The Content of Phenolic Compounds and Organic Acids in Two Tagetes patula Cultivars Flowers and Its Dependence on Light Colour and Substrate
The main focus of the study was to determine the content of phenolic acids, flavonoids, and organic acids in the flowers of Tagetes patula ‘Petite Gold’ and ‘Petite Orange’. The growth of the plants was assessed depending on the cultivation conditions. The above plants were illuminated with white light, whereas the ‘Petite Gold’ ones with white light enhanced with blue or red light. Both cultivars grew in a two-level-mineral compounds organic substrate. The research showed that the French marigold flowers were rich in phenolic compounds and organic acids.
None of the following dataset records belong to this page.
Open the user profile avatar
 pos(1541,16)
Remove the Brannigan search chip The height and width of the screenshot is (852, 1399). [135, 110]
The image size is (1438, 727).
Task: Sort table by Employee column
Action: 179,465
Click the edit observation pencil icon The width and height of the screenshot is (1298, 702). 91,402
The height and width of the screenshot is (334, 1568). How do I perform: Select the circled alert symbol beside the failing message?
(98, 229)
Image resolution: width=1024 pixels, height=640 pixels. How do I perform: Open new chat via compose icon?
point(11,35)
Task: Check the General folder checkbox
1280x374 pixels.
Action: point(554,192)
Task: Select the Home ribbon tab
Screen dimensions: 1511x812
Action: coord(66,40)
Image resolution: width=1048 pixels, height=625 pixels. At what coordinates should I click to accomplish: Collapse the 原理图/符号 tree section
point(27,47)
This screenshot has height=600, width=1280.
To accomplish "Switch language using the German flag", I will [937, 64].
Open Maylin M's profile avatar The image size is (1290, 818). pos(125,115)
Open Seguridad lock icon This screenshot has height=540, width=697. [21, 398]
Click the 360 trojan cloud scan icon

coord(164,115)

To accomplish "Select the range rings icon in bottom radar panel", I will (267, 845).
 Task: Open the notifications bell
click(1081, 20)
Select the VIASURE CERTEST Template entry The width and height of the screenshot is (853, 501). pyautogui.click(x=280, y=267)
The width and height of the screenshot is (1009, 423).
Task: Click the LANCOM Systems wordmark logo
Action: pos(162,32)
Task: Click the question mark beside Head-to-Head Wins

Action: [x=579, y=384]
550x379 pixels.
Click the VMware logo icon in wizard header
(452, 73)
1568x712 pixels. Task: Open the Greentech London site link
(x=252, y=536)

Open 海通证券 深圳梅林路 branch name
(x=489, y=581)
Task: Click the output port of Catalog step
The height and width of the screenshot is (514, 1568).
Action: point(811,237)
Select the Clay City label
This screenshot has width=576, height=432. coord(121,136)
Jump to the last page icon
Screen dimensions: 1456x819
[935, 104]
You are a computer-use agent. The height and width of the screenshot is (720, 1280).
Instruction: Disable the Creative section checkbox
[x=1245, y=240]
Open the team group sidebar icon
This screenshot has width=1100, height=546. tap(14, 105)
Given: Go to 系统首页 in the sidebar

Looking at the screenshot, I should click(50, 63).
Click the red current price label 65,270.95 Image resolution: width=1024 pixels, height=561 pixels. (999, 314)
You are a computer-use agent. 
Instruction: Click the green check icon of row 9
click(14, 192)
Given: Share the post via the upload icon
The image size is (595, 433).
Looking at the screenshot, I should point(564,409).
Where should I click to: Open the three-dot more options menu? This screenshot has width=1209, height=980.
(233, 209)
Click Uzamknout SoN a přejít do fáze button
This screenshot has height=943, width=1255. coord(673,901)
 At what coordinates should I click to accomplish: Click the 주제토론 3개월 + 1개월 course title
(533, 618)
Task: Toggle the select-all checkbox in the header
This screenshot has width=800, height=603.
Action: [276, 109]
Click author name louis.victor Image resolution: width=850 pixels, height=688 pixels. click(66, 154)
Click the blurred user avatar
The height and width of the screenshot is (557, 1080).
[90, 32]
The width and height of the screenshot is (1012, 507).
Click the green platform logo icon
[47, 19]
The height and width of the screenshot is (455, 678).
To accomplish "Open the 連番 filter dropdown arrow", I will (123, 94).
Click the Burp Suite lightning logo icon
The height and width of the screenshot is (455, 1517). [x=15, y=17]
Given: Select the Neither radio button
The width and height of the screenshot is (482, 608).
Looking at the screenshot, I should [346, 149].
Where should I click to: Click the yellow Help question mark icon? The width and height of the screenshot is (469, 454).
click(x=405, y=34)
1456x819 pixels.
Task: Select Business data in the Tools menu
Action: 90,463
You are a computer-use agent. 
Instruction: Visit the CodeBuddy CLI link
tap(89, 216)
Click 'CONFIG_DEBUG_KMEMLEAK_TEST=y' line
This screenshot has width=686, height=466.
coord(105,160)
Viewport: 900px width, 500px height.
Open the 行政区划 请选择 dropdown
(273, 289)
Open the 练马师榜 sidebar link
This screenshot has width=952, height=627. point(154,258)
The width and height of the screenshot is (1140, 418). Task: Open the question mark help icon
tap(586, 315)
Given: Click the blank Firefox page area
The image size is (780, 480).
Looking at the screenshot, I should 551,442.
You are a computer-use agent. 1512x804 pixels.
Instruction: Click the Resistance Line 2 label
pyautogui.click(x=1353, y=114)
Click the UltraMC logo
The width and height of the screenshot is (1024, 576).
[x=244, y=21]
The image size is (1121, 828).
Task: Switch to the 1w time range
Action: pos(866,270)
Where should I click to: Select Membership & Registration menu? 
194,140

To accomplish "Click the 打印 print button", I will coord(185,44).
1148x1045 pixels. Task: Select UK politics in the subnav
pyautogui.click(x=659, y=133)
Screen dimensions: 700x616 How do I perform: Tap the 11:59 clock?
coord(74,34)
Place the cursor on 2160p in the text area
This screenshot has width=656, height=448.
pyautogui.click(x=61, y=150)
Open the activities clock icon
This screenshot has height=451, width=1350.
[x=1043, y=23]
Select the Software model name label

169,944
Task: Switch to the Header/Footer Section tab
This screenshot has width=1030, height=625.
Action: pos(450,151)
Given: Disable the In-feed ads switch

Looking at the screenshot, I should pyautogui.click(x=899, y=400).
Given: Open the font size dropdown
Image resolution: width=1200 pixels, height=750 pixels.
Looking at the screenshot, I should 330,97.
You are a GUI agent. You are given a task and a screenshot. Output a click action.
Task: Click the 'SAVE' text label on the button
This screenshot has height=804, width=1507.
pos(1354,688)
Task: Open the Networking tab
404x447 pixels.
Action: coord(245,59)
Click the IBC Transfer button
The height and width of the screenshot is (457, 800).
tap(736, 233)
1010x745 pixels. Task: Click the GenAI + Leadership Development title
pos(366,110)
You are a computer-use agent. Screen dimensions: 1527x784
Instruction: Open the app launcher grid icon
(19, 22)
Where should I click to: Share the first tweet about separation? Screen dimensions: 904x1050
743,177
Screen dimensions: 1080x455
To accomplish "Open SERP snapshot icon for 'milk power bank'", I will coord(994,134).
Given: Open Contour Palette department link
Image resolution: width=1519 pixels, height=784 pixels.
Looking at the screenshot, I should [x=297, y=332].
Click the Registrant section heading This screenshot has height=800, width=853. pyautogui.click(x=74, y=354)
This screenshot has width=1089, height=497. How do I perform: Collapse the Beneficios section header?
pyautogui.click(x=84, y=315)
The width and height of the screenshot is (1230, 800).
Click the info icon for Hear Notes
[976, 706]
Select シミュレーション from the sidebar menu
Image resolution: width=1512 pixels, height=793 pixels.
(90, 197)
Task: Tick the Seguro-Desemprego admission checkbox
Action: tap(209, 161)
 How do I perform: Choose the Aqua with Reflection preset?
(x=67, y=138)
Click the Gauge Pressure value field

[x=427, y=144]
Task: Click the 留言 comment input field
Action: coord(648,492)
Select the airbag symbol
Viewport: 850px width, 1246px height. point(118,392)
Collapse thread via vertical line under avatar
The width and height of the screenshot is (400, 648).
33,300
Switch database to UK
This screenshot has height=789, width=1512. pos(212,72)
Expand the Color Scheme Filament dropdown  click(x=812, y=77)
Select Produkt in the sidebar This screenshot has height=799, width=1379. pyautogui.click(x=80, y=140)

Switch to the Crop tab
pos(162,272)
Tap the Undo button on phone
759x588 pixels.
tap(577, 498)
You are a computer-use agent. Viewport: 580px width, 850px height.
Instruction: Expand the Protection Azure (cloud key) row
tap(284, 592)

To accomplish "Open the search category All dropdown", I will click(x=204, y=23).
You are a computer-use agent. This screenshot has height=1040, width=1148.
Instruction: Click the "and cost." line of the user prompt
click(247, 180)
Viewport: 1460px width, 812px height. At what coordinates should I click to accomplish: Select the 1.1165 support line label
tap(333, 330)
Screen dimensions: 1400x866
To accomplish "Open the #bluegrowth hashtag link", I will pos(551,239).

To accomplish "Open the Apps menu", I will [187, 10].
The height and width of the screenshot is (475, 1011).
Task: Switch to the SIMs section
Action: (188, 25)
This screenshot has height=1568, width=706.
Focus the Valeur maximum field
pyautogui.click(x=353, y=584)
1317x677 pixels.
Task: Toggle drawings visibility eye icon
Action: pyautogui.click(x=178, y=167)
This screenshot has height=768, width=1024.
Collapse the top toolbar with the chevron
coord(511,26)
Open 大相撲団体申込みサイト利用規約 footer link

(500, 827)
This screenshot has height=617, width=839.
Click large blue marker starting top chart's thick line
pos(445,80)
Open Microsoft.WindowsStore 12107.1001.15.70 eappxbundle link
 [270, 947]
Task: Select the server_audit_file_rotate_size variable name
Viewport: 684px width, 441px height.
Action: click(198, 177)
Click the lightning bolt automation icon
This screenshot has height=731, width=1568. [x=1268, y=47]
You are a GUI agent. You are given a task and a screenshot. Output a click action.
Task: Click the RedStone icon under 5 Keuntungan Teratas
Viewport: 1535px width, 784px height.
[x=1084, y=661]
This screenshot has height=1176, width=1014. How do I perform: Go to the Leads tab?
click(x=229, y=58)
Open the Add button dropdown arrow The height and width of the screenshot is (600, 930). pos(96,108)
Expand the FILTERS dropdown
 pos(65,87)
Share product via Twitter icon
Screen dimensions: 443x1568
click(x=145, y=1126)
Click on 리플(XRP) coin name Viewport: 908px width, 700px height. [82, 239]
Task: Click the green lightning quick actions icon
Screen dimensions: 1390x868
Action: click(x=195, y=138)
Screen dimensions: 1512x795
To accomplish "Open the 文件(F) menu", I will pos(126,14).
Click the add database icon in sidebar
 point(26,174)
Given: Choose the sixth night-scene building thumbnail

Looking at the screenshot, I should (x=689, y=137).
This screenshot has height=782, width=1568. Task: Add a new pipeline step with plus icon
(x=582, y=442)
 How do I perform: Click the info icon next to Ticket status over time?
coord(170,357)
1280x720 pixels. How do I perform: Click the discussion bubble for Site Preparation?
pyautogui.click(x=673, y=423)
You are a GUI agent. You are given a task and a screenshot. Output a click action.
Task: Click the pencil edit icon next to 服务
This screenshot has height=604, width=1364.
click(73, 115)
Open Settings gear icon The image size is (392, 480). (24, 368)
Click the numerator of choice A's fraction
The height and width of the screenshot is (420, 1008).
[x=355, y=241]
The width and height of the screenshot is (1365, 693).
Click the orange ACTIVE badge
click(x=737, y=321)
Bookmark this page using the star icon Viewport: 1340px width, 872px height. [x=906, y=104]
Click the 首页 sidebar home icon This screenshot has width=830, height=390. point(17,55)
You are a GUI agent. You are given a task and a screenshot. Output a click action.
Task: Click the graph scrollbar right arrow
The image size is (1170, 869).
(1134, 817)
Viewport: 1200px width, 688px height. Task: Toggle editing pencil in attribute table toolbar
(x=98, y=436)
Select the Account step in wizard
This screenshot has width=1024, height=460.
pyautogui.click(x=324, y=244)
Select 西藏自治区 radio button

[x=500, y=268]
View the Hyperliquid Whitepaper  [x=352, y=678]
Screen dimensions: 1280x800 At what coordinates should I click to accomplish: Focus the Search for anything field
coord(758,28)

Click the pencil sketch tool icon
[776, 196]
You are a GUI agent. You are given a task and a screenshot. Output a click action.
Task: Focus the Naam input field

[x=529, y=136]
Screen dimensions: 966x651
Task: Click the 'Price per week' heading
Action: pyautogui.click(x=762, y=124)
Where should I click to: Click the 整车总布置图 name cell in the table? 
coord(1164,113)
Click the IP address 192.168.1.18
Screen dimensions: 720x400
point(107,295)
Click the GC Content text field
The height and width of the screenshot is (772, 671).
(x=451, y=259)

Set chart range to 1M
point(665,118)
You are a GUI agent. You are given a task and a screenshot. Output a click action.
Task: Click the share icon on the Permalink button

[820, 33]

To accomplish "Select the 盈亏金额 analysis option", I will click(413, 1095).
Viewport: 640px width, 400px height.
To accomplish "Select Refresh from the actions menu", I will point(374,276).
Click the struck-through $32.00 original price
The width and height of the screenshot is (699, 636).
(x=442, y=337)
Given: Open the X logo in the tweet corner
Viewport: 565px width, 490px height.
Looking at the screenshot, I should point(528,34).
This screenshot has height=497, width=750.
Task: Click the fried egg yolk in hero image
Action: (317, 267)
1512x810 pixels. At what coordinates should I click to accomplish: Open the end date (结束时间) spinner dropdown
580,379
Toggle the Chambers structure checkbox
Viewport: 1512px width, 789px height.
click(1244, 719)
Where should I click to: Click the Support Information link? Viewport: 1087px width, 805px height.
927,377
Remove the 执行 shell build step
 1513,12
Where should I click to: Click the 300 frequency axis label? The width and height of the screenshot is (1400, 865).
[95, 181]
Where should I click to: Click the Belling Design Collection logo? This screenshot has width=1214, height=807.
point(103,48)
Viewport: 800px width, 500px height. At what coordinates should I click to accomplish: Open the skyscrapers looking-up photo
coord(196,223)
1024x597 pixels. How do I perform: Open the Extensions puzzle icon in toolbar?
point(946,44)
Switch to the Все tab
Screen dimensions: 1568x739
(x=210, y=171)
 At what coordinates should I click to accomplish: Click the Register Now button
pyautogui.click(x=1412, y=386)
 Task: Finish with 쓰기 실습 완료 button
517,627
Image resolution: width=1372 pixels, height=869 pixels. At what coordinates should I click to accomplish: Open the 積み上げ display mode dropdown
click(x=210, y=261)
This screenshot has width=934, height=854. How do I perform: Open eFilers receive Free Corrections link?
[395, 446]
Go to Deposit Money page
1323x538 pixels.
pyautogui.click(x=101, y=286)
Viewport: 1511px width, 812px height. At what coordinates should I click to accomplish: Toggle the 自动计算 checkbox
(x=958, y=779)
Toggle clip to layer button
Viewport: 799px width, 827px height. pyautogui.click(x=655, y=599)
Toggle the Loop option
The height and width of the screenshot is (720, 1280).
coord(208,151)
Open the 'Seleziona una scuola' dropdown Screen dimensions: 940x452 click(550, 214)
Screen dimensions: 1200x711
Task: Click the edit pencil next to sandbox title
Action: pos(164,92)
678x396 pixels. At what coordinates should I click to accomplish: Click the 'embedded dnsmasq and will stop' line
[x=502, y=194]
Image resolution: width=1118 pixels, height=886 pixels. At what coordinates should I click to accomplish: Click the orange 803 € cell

The ‘Petite Gold’ flowers had more bioactive compounds compared with the ‘Petite Orange’ flowers. Three flavonoids, 10 phenolic acids and seven organic acids were found in the ‘Petite Gold’ flowers. The artificial lighting used during the cultivation of the plants showed diversified influence on the content of organic compounds in their flowers. The measurements of the plants’ morphological traits and the number of inflorescences showed that illumination with red light resulted in a better effect. Large plants with numerous inflorescences grew in the substrate with a lower content of nutrients.